- [Exercise details]: Nothing is to be altered. Print each record in full.

- [Records for the task]:
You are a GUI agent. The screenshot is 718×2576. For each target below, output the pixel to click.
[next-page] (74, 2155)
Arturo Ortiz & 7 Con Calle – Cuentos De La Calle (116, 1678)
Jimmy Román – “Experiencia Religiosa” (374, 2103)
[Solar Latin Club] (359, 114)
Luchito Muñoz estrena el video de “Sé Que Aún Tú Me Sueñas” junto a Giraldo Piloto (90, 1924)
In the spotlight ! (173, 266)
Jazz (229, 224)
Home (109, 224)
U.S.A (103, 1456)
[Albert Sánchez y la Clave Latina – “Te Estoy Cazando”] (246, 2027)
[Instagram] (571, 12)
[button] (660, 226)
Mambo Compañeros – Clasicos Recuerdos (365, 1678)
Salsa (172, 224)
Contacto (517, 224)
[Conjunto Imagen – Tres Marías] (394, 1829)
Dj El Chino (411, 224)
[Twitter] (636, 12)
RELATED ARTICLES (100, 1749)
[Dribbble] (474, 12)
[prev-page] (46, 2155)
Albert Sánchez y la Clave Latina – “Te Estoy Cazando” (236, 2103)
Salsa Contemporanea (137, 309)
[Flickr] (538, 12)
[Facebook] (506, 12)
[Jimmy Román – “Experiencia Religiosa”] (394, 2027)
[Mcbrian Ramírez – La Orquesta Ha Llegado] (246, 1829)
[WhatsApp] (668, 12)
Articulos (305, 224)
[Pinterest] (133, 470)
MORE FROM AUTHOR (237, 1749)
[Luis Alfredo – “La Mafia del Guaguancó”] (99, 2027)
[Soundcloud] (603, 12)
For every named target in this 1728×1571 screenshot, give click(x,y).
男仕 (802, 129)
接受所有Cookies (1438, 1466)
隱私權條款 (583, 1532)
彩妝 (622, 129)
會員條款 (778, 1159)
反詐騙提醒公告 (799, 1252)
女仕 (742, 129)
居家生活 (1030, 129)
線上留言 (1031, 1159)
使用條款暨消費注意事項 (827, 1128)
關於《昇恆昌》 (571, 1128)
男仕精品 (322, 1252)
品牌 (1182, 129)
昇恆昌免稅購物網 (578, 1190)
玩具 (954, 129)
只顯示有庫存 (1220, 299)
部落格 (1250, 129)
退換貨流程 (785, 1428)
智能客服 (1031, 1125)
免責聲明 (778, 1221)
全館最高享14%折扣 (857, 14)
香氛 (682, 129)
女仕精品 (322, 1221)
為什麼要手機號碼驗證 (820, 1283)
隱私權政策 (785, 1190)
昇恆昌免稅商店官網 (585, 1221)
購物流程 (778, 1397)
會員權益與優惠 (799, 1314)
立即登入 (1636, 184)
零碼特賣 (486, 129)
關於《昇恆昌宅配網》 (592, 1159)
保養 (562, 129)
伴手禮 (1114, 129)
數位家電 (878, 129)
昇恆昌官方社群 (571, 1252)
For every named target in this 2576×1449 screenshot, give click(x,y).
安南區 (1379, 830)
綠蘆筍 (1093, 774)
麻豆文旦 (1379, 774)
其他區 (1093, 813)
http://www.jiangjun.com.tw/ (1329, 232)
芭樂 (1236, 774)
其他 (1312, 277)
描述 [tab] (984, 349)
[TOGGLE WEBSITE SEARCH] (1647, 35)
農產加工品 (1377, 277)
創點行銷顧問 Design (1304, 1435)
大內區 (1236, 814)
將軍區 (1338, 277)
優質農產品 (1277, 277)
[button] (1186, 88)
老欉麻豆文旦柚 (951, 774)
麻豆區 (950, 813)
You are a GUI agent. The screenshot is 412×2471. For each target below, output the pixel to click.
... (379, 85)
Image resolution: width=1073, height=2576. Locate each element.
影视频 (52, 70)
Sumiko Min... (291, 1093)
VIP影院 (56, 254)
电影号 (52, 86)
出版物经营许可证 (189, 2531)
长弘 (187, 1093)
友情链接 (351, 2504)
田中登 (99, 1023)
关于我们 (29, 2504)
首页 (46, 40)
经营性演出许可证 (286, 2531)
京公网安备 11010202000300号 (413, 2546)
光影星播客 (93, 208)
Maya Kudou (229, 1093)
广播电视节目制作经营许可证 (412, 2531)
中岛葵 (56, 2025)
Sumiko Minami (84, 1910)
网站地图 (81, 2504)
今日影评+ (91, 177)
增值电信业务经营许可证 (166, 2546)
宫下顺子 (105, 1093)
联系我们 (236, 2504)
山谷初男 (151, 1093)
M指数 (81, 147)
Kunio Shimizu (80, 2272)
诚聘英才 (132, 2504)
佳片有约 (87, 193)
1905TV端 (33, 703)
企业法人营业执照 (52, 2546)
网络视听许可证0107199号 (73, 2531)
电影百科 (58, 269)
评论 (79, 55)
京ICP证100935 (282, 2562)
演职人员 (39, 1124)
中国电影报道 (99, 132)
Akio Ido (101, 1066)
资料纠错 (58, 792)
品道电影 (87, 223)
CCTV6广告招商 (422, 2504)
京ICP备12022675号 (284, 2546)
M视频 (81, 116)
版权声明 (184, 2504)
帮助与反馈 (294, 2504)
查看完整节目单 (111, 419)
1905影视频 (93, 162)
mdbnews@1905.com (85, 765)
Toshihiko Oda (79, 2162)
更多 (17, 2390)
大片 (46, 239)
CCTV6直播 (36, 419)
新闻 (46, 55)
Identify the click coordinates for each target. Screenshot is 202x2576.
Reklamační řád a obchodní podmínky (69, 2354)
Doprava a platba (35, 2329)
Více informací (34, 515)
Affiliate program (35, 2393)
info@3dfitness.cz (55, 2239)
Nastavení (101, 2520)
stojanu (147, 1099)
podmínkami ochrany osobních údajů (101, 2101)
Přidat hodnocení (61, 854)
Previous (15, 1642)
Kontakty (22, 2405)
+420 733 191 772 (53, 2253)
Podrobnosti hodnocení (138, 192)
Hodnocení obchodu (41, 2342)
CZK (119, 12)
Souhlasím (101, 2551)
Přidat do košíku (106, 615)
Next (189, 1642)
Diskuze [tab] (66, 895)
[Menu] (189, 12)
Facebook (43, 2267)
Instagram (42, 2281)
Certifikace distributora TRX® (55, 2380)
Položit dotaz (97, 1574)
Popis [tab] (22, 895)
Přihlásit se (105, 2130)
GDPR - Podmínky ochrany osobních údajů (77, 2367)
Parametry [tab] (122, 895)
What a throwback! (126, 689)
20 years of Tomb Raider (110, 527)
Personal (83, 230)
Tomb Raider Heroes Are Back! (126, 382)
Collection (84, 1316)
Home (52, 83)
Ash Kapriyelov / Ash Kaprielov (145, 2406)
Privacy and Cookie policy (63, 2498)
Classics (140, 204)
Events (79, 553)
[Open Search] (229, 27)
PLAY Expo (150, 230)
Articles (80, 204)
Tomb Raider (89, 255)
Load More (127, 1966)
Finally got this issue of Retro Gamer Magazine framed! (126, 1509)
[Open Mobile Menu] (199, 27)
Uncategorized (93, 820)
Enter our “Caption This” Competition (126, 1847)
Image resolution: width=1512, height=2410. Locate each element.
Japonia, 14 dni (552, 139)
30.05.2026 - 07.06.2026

- [Finished exercise]:
You are a GUI agent. The screenshot is 718×2576. For each target below, output the pixel to click.
[next-page] (74, 2155)
Arturo Ortiz & 7 Con Calle – Cuentos De La Calle (116, 1678)
Jimmy Román – “Experiencia Religiosa” (374, 2103)
[Solar Latin Club] (359, 114)
Luchito Muñoz estrena el video de “Sé Que Aún Tú Me Sueñas” junto a Giraldo Piloto (90, 1924)
In the spotlight ! (173, 266)
Jazz (229, 224)
Home (109, 224)
U.S.A (103, 1456)
[Albert Sánchez y la Clave Latina – “Te Estoy Cazando”] (246, 2027)
[Instagram] (571, 12)
[button] (660, 226)
Mambo Compañeros – Clasicos Recuerdos (365, 1678)
Salsa (172, 224)
Contacto (517, 224)
[Conjunto Imagen – Tres Marías] (394, 1829)
Dj El Chino (411, 224)
[Twitter] (636, 12)
RELATED ARTICLES (100, 1749)
[Dribbble] (474, 12)
[prev-page] (46, 2155)
Albert Sánchez y la Clave Latina – “Te Estoy Cazando” (236, 2103)
Salsa Contemporanea (137, 309)
[Flickr] (538, 12)
[Facebook] (506, 12)
[Jimmy Román – “Experiencia Religiosa”] (394, 2027)
[Mcbrian Ramírez – La Orquesta Ha Llegado] (246, 1829)
[WhatsApp] (668, 12)
Articulos (305, 224)
[Pinterest] (133, 470)
MORE FROM AUTHOR (237, 1749)
[Luis Alfredo – “La Mafia del Guaguancó”] (99, 2027)
[Soundcloud] (603, 12)
For every named target in this 1728×1571 screenshot, give click(x,y).
男仕 (802, 129)
接受所有Cookies (1438, 1466)
隱私權條款 (583, 1532)
彩妝 (622, 129)
會員條款 (778, 1159)
反詐騙提醒公告 (799, 1252)
女仕 (742, 129)
居家生活 (1030, 129)
線上留言 (1031, 1159)
使用條款暨消費注意事項 (827, 1128)
關於《昇恆昌》 (571, 1128)
男仕精品 (322, 1252)
品牌 (1182, 129)
昇恆昌免稅購物網 (578, 1190)
玩具 (954, 129)
只顯示有庫存 (1220, 299)
部落格 (1250, 129)
退換貨流程 (785, 1428)
智能客服 (1031, 1125)
免責聲明 (778, 1221)
全館最高享14%折扣 (857, 14)
香氛 (682, 129)
女仕精品 (322, 1221)
為什麼要手機號碼驗證 (820, 1283)
隱私權政策 (785, 1190)
昇恆昌免稅商店官網 (585, 1221)
購物流程 (778, 1397)
會員權益與優惠 (799, 1314)
立即登入 (1636, 184)
零碼特賣 (486, 129)
關於《昇恆昌宅配網》 (592, 1159)
保養 (562, 129)
伴手禮 (1114, 129)
數位家電 (878, 129)
昇恆昌官方社群 (571, 1252)
For every named target in this 2576×1449 screenshot, give click(x,y).
安南區 (1379, 830)
綠蘆筍 (1093, 774)
麻豆文旦 (1379, 774)
其他區 (1093, 813)
http://www.jiangjun.com.tw/ (1329, 232)
芭樂 (1236, 774)
其他 (1312, 277)
描述 [tab] (984, 349)
[TOGGLE WEBSITE SEARCH] (1647, 35)
農產加工品 (1377, 277)
創點行銷顧問 Design (1304, 1435)
大內區 (1236, 814)
將軍區 (1338, 277)
優質農產品 (1277, 277)
[button] (1186, 88)
老欉麻豆文旦柚 (951, 774)
麻豆區 (950, 813)
You are a GUI agent. The screenshot is 412×2471. For each target below, output the pixel to click.
... (379, 85)
Image resolution: width=1073, height=2576. Locate each element.
影视频 (52, 70)
Sumiko Min... (291, 1093)
VIP影院 (56, 254)
电影号 (52, 86)
出版物经营许可证 (189, 2531)
长弘 (187, 1093)
友情链接 (351, 2504)
田中登 (99, 1023)
关于我们 (29, 2504)
首页 (46, 40)
经营性演出许可证 (286, 2531)
京公网安备 11010202000300号 (413, 2546)
光影星播客 (93, 208)
Maya Kudou (229, 1093)
广播电视节目制作经营许可证 (412, 2531)
中岛葵 (56, 2025)
Sumiko Minami (84, 1910)
网站地图 (81, 2504)
今日影评+ (91, 177)
增值电信业务经营许可证 (166, 2546)
宫下顺子 (105, 1093)
联系我们 (236, 2504)
山谷初男 (151, 1093)
M指数 (81, 147)
Kunio Shimizu (80, 2272)
诚聘英才 (132, 2504)
佳片有约 (87, 193)
1905TV端 (33, 703)
企业法人营业执照 (52, 2546)
网络视听许可证0107199号 (73, 2531)
电影百科 (58, 269)
评论 (79, 55)
京ICP证100935 (282, 2562)
演职人员 (39, 1124)
中国电影报道 (99, 132)
Akio Ido (101, 1066)
资料纠错 (58, 792)
品道电影 (87, 223)
CCTV6广告招商 (422, 2504)
京ICP备12022675号 (284, 2546)
M视频 (81, 116)
版权声明 (184, 2504)
帮助与反馈 (294, 2504)
查看完整节目单 (111, 419)
1905影视频 (93, 162)
mdbnews@1905.com (85, 765)
Toshihiko Oda (79, 2162)
更多 (17, 2390)
大片 (46, 239)
CCTV6直播 (36, 419)
新闻 (46, 55)
Identify the click coordinates for each target. Screenshot is 202x2576.
Reklamační řád a obchodní podmínky (69, 2354)
Doprava a platba (35, 2329)
Více informací (34, 515)
Affiliate program (35, 2393)
info@3dfitness.cz (55, 2239)
Nastavení (101, 2520)
stojanu (147, 1099)
podmínkami ochrany osobních údajů (101, 2101)
Přidat hodnocení (61, 854)
Previous (15, 1642)
Kontakty (22, 2405)
+420 733 191 772 (53, 2253)
Podrobnosti hodnocení (138, 192)
Hodnocení obchodu (41, 2342)
CZK (119, 12)
Souhlasím (101, 2551)
Přidat do košíku (106, 615)
Next (189, 1642)
Diskuze [tab] (66, 895)
[Menu] (189, 12)
Facebook (43, 2267)
Instagram (42, 2281)
Certifikace distributora TRX® (55, 2380)
Položit dotaz (97, 1574)
Popis [tab] (22, 895)
Přihlásit se (105, 2130)
GDPR - Podmínky ochrany osobních údajů (77, 2367)
Parametry [tab] (122, 895)
What a throwback! (126, 689)
20 years of Tomb Raider (110, 527)
Personal (83, 230)
Tomb Raider Heroes Are Back! (126, 382)
Collection (84, 1316)
Home (52, 83)
Ash Kapriyelov / Ash Kaprielov (145, 2406)
Privacy and Cookie policy (63, 2498)
Classics (140, 204)
Events (79, 553)
[Open Search] (229, 27)
PLAY Expo (150, 230)
Articles (80, 204)
Tomb Raider (89, 255)
Load More (127, 1966)
Finally got this issue of Retro Gamer Magazine framed! (126, 1509)
[Open Mobile Menu] (199, 27)
Uncategorized (93, 820)
Enter our “Caption This” Competition (126, 1847)
Image resolution: width=1512, height=2410. Locate each element.
Japonia, 14 dni (552, 139)
30.05.2026 - 07.06.2026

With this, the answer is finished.